Más allá de las cifras en Gaza

La tragedia de Gaza no es un conteo de víctimas que inunda los medios ni una cifra que endurece miradas, es una herida abierta que deja a toda una generación suspendida entre el trauma y la desesperanza. En el centro, están las niñas y niños que perdieron o no conocieron el juego, la risa, a sus padres, sus casas, sus escuelas, sus calles, es decir, perdieron la idea misma de un lugar seguro y, en efecto, no hay eufemismos que lo maquille; cuando se hiere a la infancia, se hiere el nervio moral de una sociedad y, con él, nuestra noción de humanidad

Pienso en quienes quedaron huérfanos ¿Quién cuida de ellos cuando el tejido social se rompe, cuando las instituciones son solo escombros y cuando la única meta del adulto es sobrevivir? Y no hablo solo de comida, medicamentos, un albergue o una cobija, sino de un cuidado que los proteja de más violencias como la trata de menores con fines sexuales. En 2022, según cifras de la ONU, esa modalidad habría aumentado alrededor de un 38% a nivel mundial, un delito que, en contextos de abandono y desprotección como el de Gaza, encuentran el escenario perfecto para “prosperar”. Que cesen las bombas no es sinónimo de paz, solo desplaza la violencia hacia formas menos visibles, como la proliferación de redes que mercantilizan la infancia y carcomen la única esperanza de las niñas y niños de ser cuidados y protegidos, porque, en su inocencia y carencias generales, confían en quienes los miran con ternura y los sostienen en un falso y momentáneo manto de cuidado, sin comprender que el lobo también se viste de oveja.
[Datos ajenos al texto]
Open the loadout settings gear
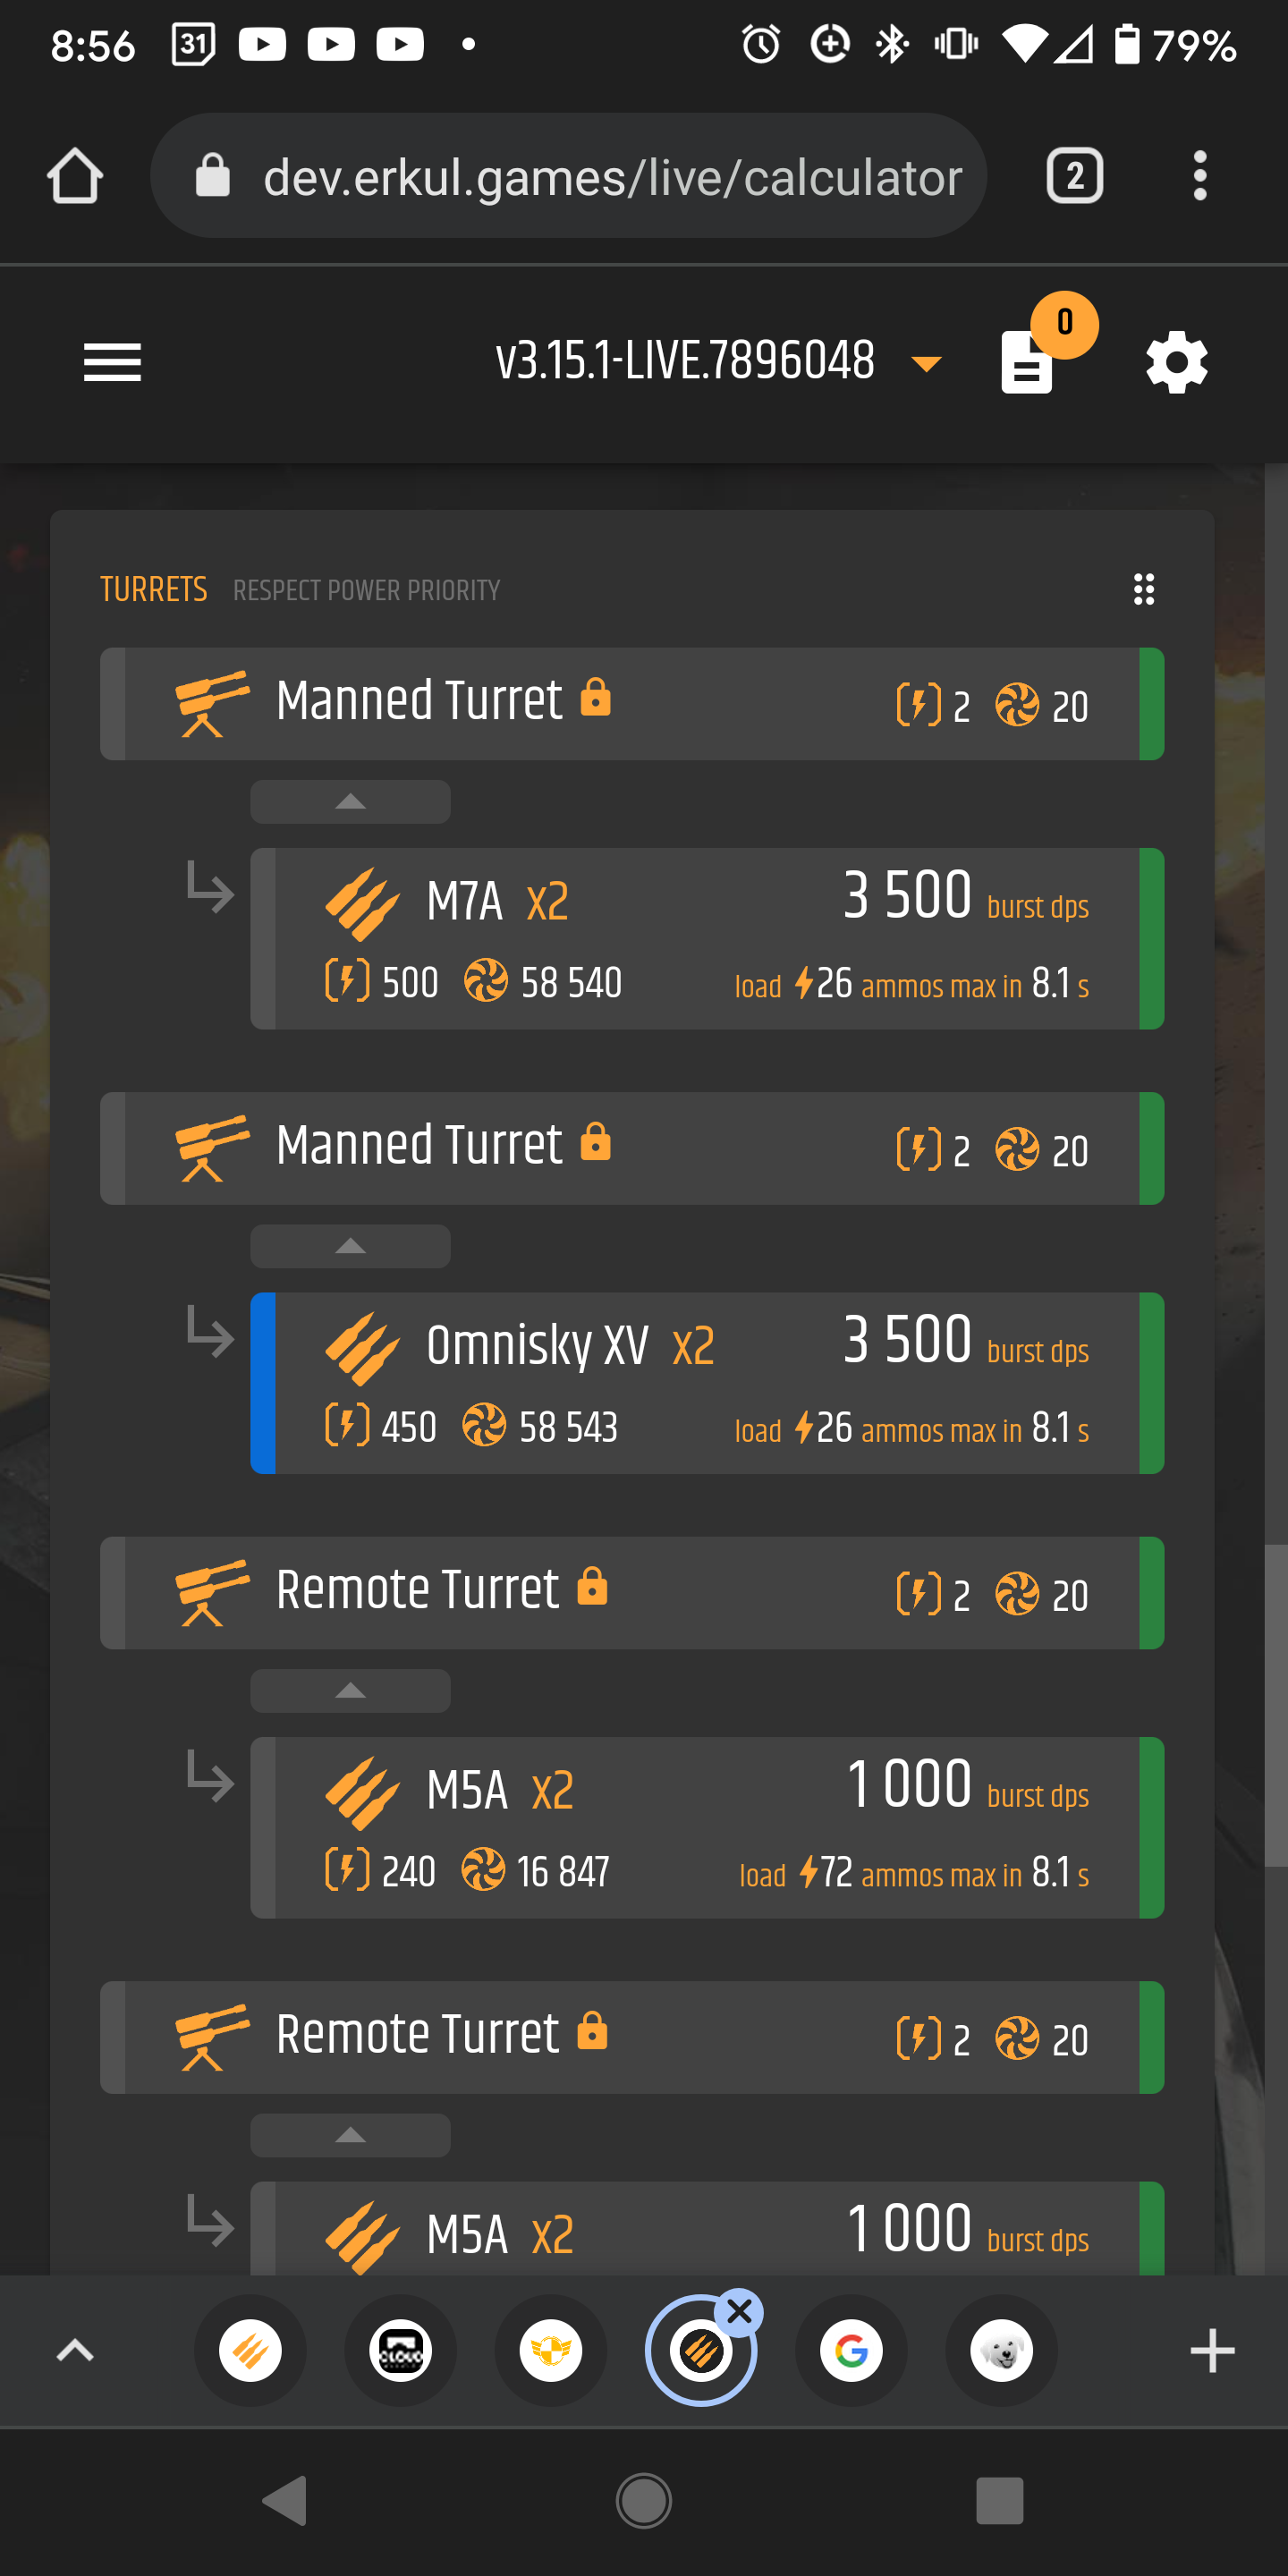1288x2576 pixels. coord(1176,362)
Me detengo a pensar también en la escuela, ese lugar que, cuando existe, ordena el tiempo, permite a las niñas y niños desconectarse del afuera y los sumerge en cuentos, canciones e historias que alimentan la imaginación, una de las libertades esenciales de la niñez. Sin embargo, en Gaza desde hace dos la escolaridad ha desaparecido y, sin esa ancla, la infancia queda a la deriva entre la hipervigilancia, la soledad, el miedo y el peligro, y el recreo se reemplaza por conversaciones en calles llenas de escombros y no de libros donde se preguntan ¿qué comías antes de la guerra…¿Los pilotos que bombardean niños, tienen niños? A los niños que les tumban los brazos ¿ les vuelven a crecer? Me gustaría morirme para poder comer… Las preguntas inocentes y jocosas que suelen aparecer en las escuelas se convierten en preguntas casi imposibles de leer

El cuerpo y la mente se acomodan como pueden, y el trauma se manifiesta en insomnio, sobresaltos, silencios prolongados, estallidos de ira, duelos sin ritual y pensamientos fantasmas que torturan con la pregunta insoportable sobre el sentido de vivir. Sin cubrir siquiera las necesidades básicas, el acceso a atención en salud mental se vuelve imposible e impensable y, en consecuencia, la niñez aprende a anticipar el peligro en cada ruido, a retraerse para no estorbar y a endurecerse para no llorar mientras cuida a sus hermanos menores, una adaptación forzada que condena a toda una generación a llegar a una adultez marcada por cicatrices en el alma que condicionarán su relación consigo misma y con los demás.

Lo que ocurre en Gaza no afecta solo a Gaza, afecta la forma en que el mundo decide valorar la vida de las niñas y niños, afecta las palabras con las que explicamos o explicaremos la violencia, afecta los límites que nos imponemos, o dejamos de imponernos para evitar la crueldad, afecta, incluso, nuestra capacidad de conmovernos sin acostumbrarnos. Porque perder la capacidad de asombrarnos es una derrota humana que convierte el horror en paisaje, las cifras en números, el duelo en trámite ajeno y legitima la comodidad moral de habitar sin existir

La humanidad se mide por cómo cuida a sus niñas y niños, y hoy nuestra generación es espectadora de una masacre sin precedentes de nuestro tiempo, no solo de vidas, sino del sentido mismo de humanidad. Considero que a todos nos corresponde un papel; unos desde el poder político, otros desde la movilización social, otros desde la seguridad, otros desde la academia y, en este caso, el deber de poner en palabras la voz de quienes hoy no pueden hacerlo, la niñez de Gaza.

 

Diego Puerta

Director Ejecutivo de la Corporación CERFAMI. Psicólogo con formación posgradual en Salud Mental, Psicología Jurídica y Forense.